### TRECHO FORNECIDO
O engenheiro mostrava-se ainda inseguro em relação ao atual emprego. “E, nos últimos dias, passei a ser menos envolvido ou copiado nos e-mails dos projetos que estão rolando. Pode ser cisma minha, mas parece que é um sinal de que não me querem mais lá“, afirmou na carta.

Nabor trabalhou por 18 anos na TIM, tendo se demitido em julho para trabalhar em uma nova empresa, chamada Datami, e tentar abrir um próprio negócio, que não teria prosperado. Segundo relatos de amigos e moradores do prédio, tratava-se de um homem normal, reservado, que levava os filhos para brincar e sem qualquer sinal que pudesse mostrar algum tipo de distúrbio. O porteiro revelou, contudo, que nos últimos dias o engenheiro andava mais sério, provavelmente por conta de sua situação financeira.

Sintoma de uma sociedade doente
Mesmo numa sociedade onde a barbárie avança a passos largos, o crime causa perplexidade. Não demorou muito para que “especialistas” fossem à imprensa prejulgar o engenheiro, “Ele deve ter passado a vida se achando poderoso, e a vaidade, a prepotência e a mente doentia e frágil o fizeram agir como um ditador. É uma pessoa que acha que tem a verdade e a razão a seu lado, que escolhe pelos outros, presumindo que sabe o que é melhor para a família”, chegou a afirmar um psicanalista ao jornal Estado de S. Paulo, mesmo sem ter, onde se sabe, conhecido o homem.

A carta deixada pelo engenheiro ainda está passando por perícia e ainda não se tem definidos os detalhes e reais motivos dessa tragédia. No entanto, em se confirmando o que já foi revelado, podem-se tecer alguns comentários sobre o caso.

### DADOS FORNECIDOS
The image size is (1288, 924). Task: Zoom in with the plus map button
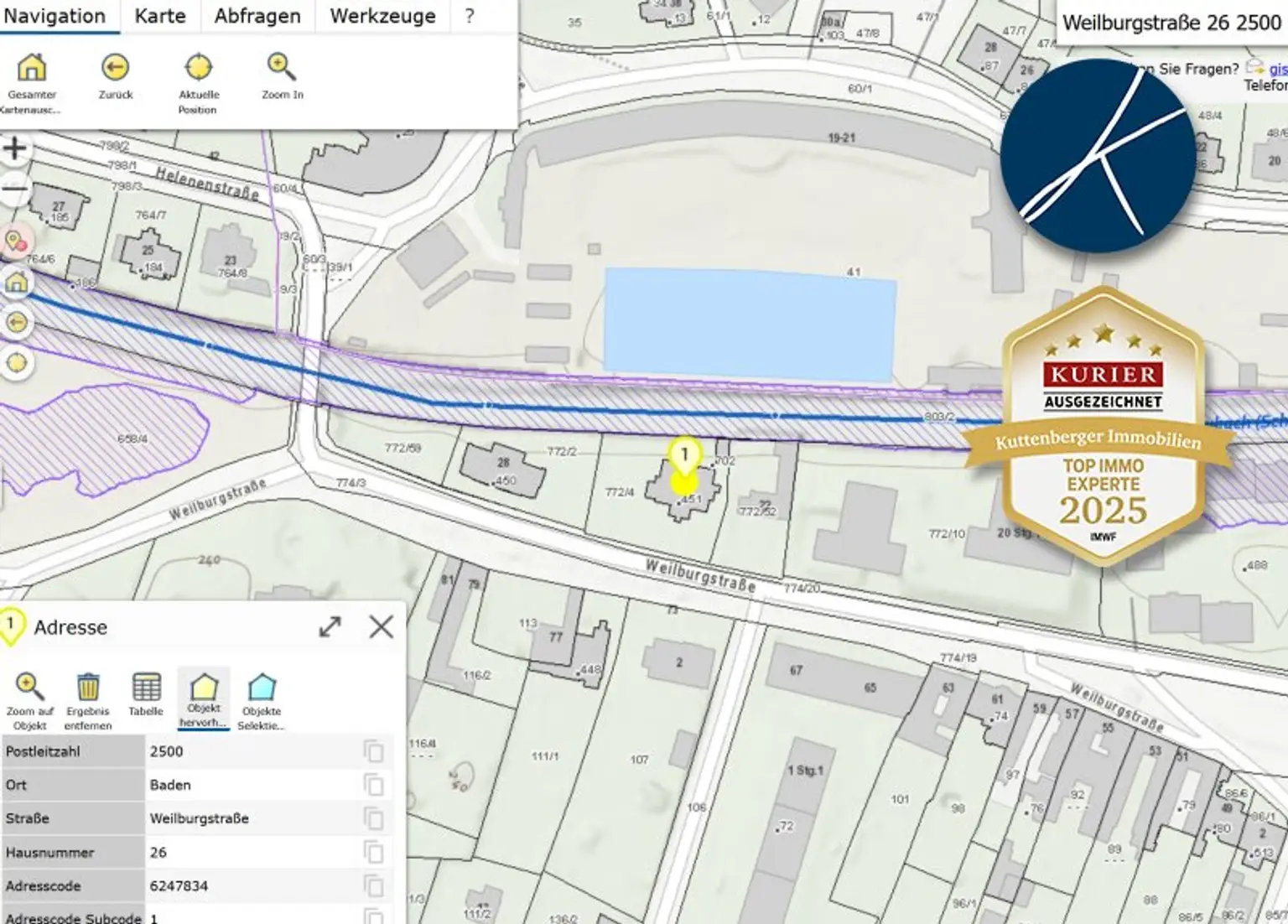[14, 150]
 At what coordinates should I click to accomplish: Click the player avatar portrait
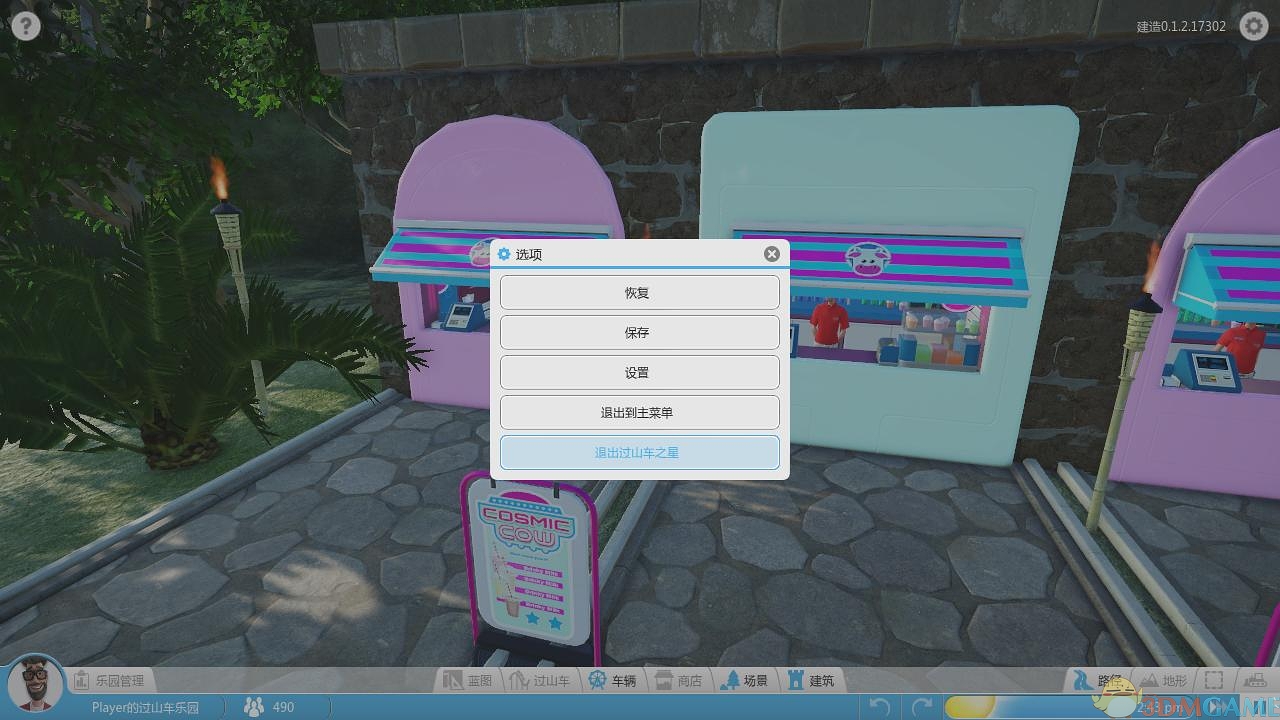[34, 684]
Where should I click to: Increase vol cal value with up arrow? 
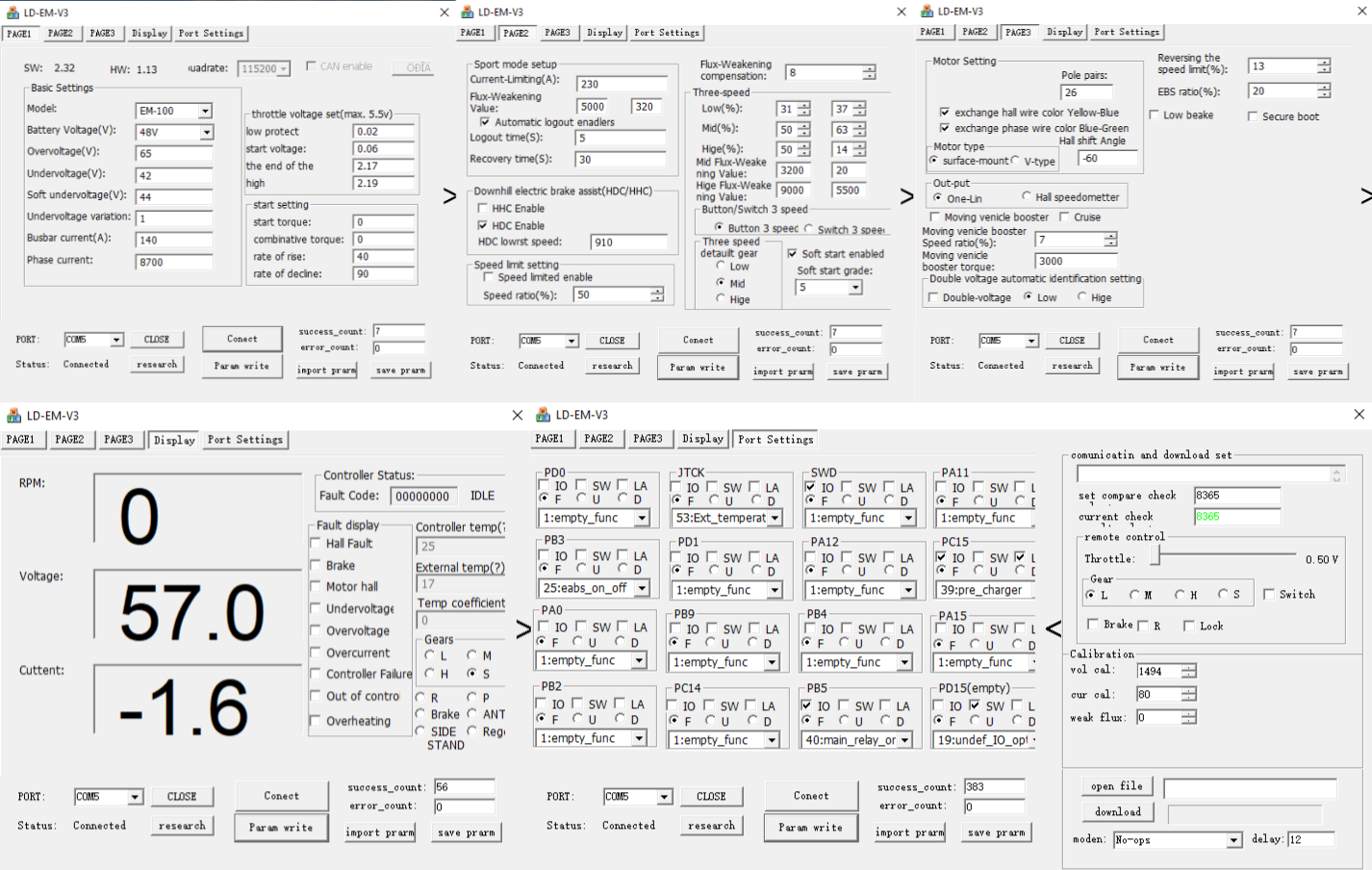[1189, 667]
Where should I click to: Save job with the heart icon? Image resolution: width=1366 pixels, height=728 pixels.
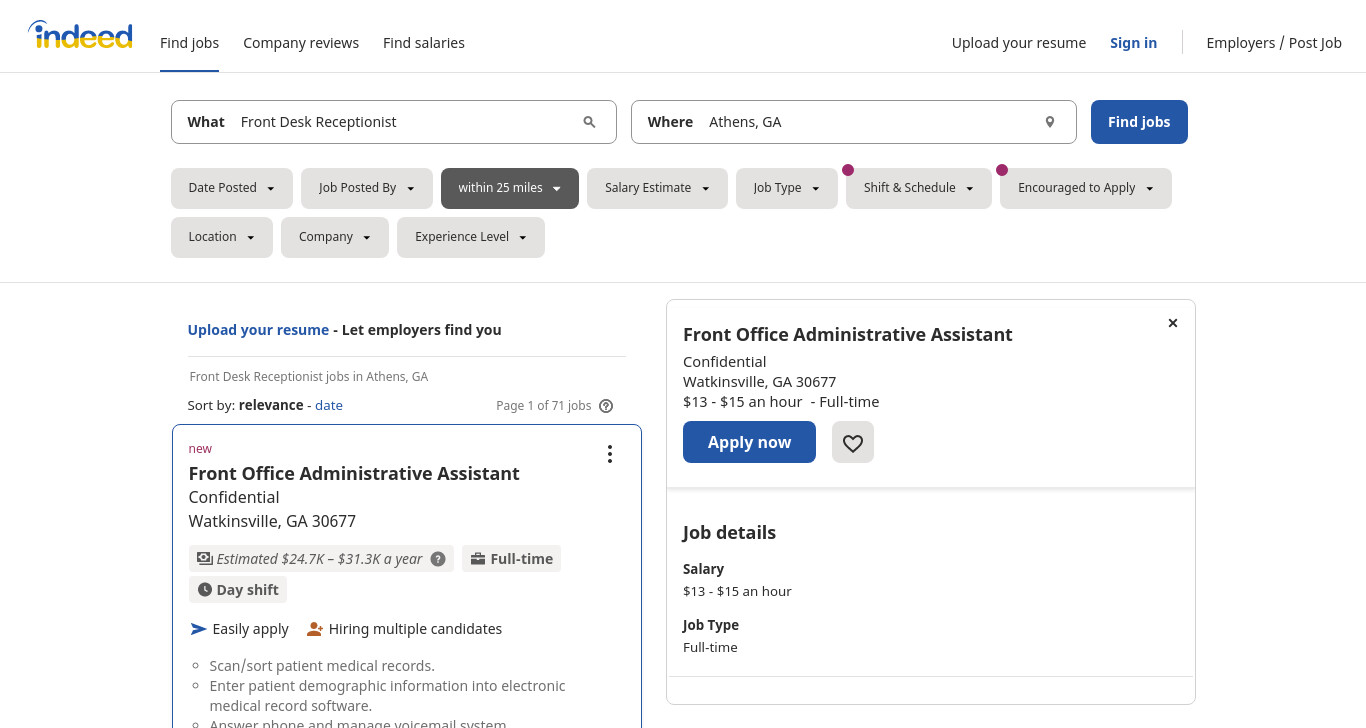click(x=853, y=442)
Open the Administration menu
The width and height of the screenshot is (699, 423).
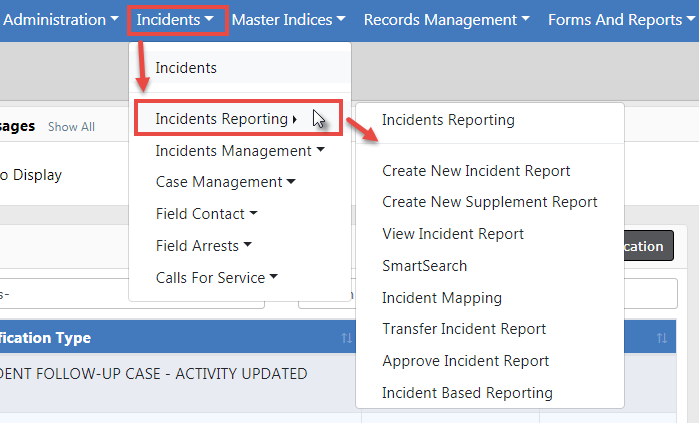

### ENUNCIADO DA TAREFA
Altere a passagem do trecho que começa com "Sintoma de uma" e termina com "conhecido o homem.", trocando "psicanalista" por "psiquiatra". Os dados não têm nenhum papel nesta atividade.

### RESPOSTA ESPERADA
Sintoma de uma sociedade doente
Mesmo numa sociedade onde a barbárie avança a passos largos, o crime causa perplexidade. Não demorou muito para que “especialistas” fossem à imprensa prejulgar o engenheiro, “Ele deve ter passado a vida se achando poderoso, e a vaidade, a prepotência e a mente doentia e frágil o fizeram agir como um ditador. É uma pessoa que acha que tem a verdade e a razão a seu lado, que escolhe pelos outros, presumindo que sabe o que é melhor para a família”, chegou a afirmar um psiquiatra ao jornal Estado de S. Paulo, mesmo sem ter, onde se sabe, conhecido o homem.